Alcohol Education: 10 Mandatory Facts to Know About Stouts
Photo: Edgar Cervantes (Getty Images)
When it comes to cold weather beers, it’s hard to top the stout. This top-fermented, dark beer full of roasted barley flavors comes in a variety of styles including dry stout, Irish dry, milk stout, imperial stout, and oatmeal stout. On top of that, many breweries barrel-age their stouts to create an even more potent, (usually) bourbon-aged pint of seasonal magic. Stouts are rich, flavorful, and warming on a cool fall or frozen winter evening.
But, besides the basics, what exactly do you know about this dark beer style? Lucky for you, we decided to make a list of the most important, intriguing, and downright interesting stout facts. Check them all out below.
The name originated in the 17th century.
The first mention of the word “stout” to refer to a beer was in the Edgerton Manuscript in 1677. The name was being used to refer to a beer strong in alcohol. Over the centuries it has changed to mean a dark beer.
Stouts are full of antioxidants.
When you think of antioxidants you likely think of blueberries and other well-known super foods. But you should add stouts to the list. Not only is the style full of antioxidants, it’s a great source of iron.
Oyster stout really is made with oysters.
You’ve probably heard about oyster stout and just assumed it was an old timey name. In fact, real oysters were actually used to brew oyster stout in the 1800s and some breweries still use them today.
Many stouts might as well be light beers.
Guinness and many other dry stouts contain barely more (and sometimes fewer) calories than a light beer like Miller Lite and Bud Light. They might as well be referred to as light beers.
At one point milk stouts were given to nursing mothers.
At one point in history, it was believed that milk stout was so good for you that it was given to nursing mothers. Obviously now we know that drinking alcohol while breastfeeding really isn’t such a great idea.

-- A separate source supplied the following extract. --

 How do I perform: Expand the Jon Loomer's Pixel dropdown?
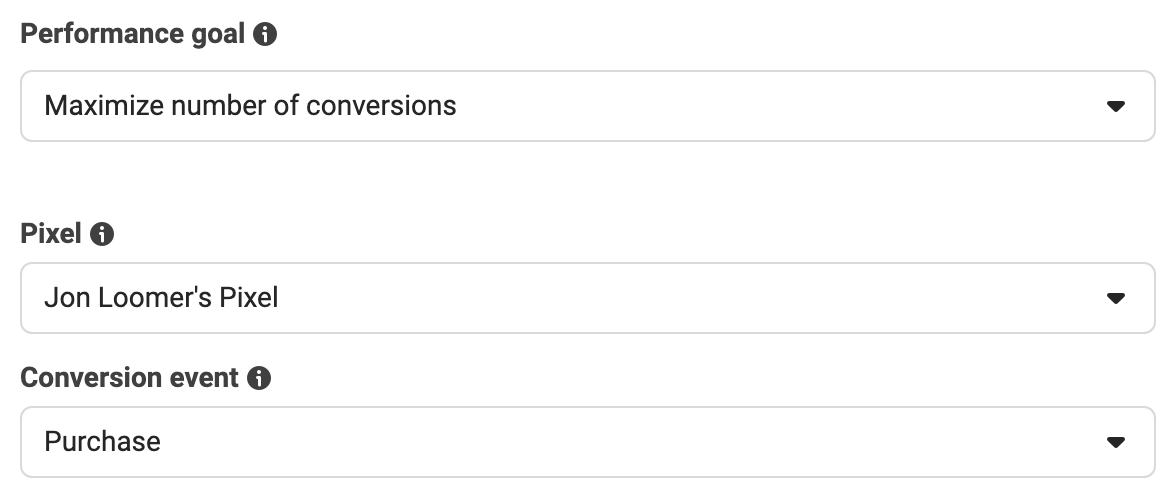click(588, 298)
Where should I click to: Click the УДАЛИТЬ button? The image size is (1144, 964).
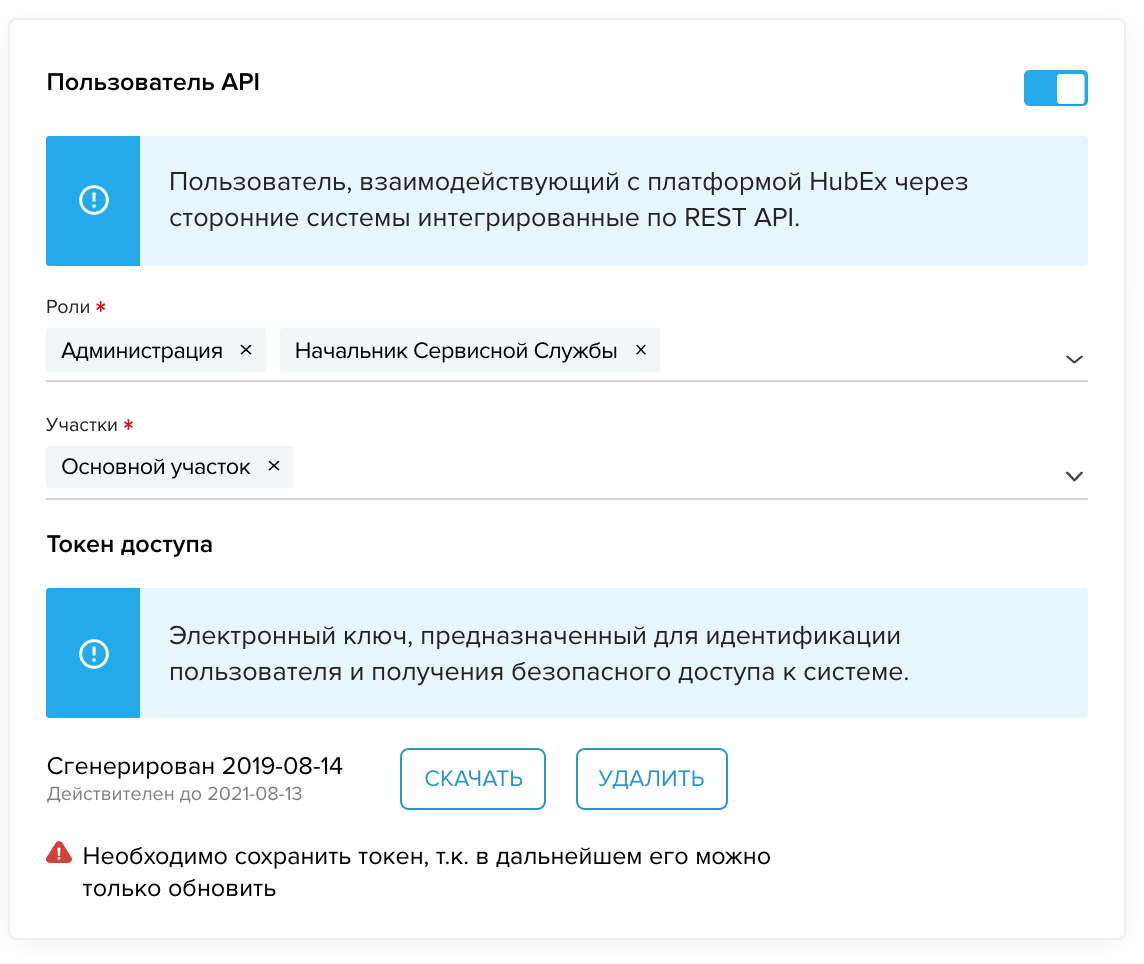pos(652,779)
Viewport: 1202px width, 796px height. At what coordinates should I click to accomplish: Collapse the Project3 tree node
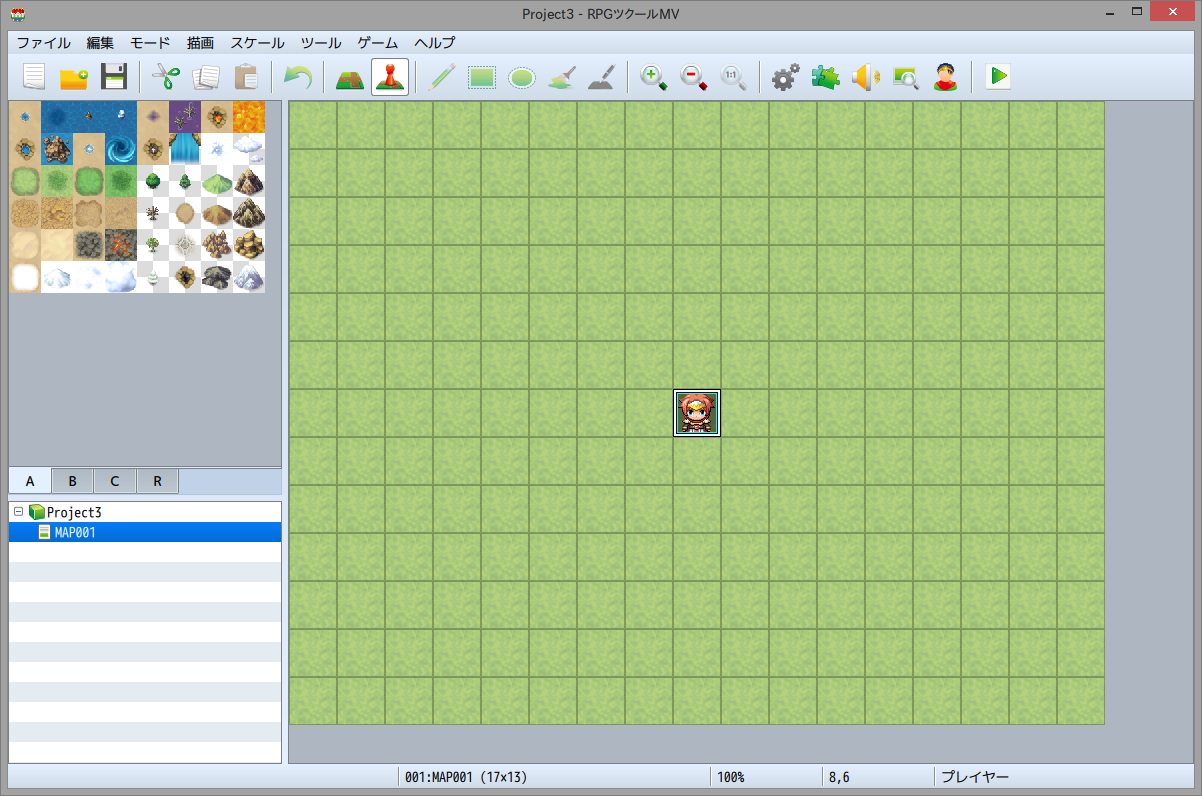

They're easily confused with porters.
If you’re anything like us, you have a tough time telling the difference between stouts and porters. The main difference is the type of malt used. Stouts use unmalted roasted barley and porters use malted barley that isn’t roasted.
Goose Island invented bourbon barrel-aging stouts.
It might seem like barrel-aged stouts have been around forever. But, the style actually originated only 10 years ago when Goose Island released its first Bourbon County Stout.
Guinness really did start the Guinness Book of World Records.
Back in 1951, Sir Hugo Beaver, the managing director of Guinness Breweries was in a debate on a hunting trip about what game bird was the fastest. The need to know this fact and others led to the awards we know today.
Stouts are an aphrodisiac.
In many places in Africa, stout beer (specifically Guinness) is referred to as an aphrodisiac and is sometimes even called “Viagra.”
The Guinness Brewery was initially leased for 9,000 years.
After founding Guinness in 1759, Arthur Guinness rented a 4-acre brewery at St. James Gate in Dublin. He signed a deal to rent the space for the next 9,000 years at an annual rent of £45. The deal was eventually nixed when the brewery expanded.